▶ [TASKS TO PERFORM]
A – In the post on second-order federated learning, translate this sentence into Spanish: "This post explores second-order methods for FL and shows when they're worth the extra compute."
B – Continue the post on second-order federated learning from the point where it stops.
··· PAGE TEXT
Second-Order Federated Learning: When Newton Beats SGD

February 2, 2026 · 10 min read

Federated learning loves first-order methods. FedAvg, SCAFFOLD, FedProx—they all use gradients (first derivatives). They're simple, memory-efficient, and work reasonably well.

But here's a provocative question: What if we could converge in 10 rounds instead of 100?

Second-order methods—using curvature information (Hessians, second derivatives)—can achieve dramatically faster convergence by taking smarter steps. The classic tradeoff: Fewer iterations, but more computation per iteration.

In federated learning, this tradeoff flips in our favor: Communication is expensive, computation is cheap (especially with modern accelerators). Trading computation for communication is exactly what we want.

This post explores second-order methods for FL and shows when they're worth the extra compute.

Why Second-Order Methods?

The Gradient Descent Problem

First-order (gradient descent):

w_{t+1} = w_t - \eta \nabla f(w_t)

Limitation: Uses only gradient direction, ignores curvature of loss landscape.

Consequence: Takes many small steps, especially in ill-conditioned problems.

Example: Imagine a valley with steep sides and gentle bottom.

Gradient descent: Bounces back and forth on steep sides, slow progress along valley
Needs 1000s of iterations

The Newton's Method Solution

Second-order (Newton's method):

w_{t+1} = w_t - H^{-1} \nabla f(w_t)

where $H$ is the Hessian (matrix of second derivatives).

Advantage: Adapts step to local curvature → quadratic convergence near optimum.

Result: Can converge in 10-20 iterations (vs. 1000s for gradient descent).

The FL Tradeoff

Centralized ML: Second-order methods are expensive

Computing Hessian: O(d²) memory and O(d³) time for d parameters
Not worth it when gradient computation is cheap

Federated Learning: Tradeoff reverses

Communication is 100-1000× more expensive than computation
If second-order methods reduce rounds from 1000 → 100, we win massively
Modern devices have powerful accelerators (GPU, TPU, Neural Engine)
······
··· RECORDED DATA
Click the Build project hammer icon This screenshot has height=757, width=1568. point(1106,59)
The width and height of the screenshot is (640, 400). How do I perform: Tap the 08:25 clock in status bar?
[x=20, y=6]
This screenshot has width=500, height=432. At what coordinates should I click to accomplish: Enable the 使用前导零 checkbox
······
▶ [WRITTEN RESPONSES]
A – Esta entrada explora los métodos de segundo orden para FL y muestra cuándo vale la pena el cómputo adicional.

B –
Stochastic Proximal Point Methods (SPPM)

The Proximal Point Framework (Richtárik et al.)

Key insight: Instead of directly minimizing f(w), solve a sequence of regularized subproblems where each step minimizes the objective plus a proximity term to the previous iterate.

Why this helps: The regularization term makes each subproblem strongly convex (easier to solve) even if original f is non-convex.

A Unified Theory of SPPM (Richtárik et al., 2024)

A unified theory of stochastic proximal point methods without smoothness¹ provides first rigorous analysis of SPPM for non-smooth, non-convex FL.

Key contributions:

Works without smoothness assumptions (standard theory requires Lipschitz gradients)
Unified framework covering SPPM, SPPM-LC, SPPM-NS, SPPM-AS, SPPM*, SPPM-GC
Convergence for variance-reduced variants (L-SVRP, Point-SAGA)

Algorithm variants:

SPPM-AS: Adaptive stepsizes (no tuning needed)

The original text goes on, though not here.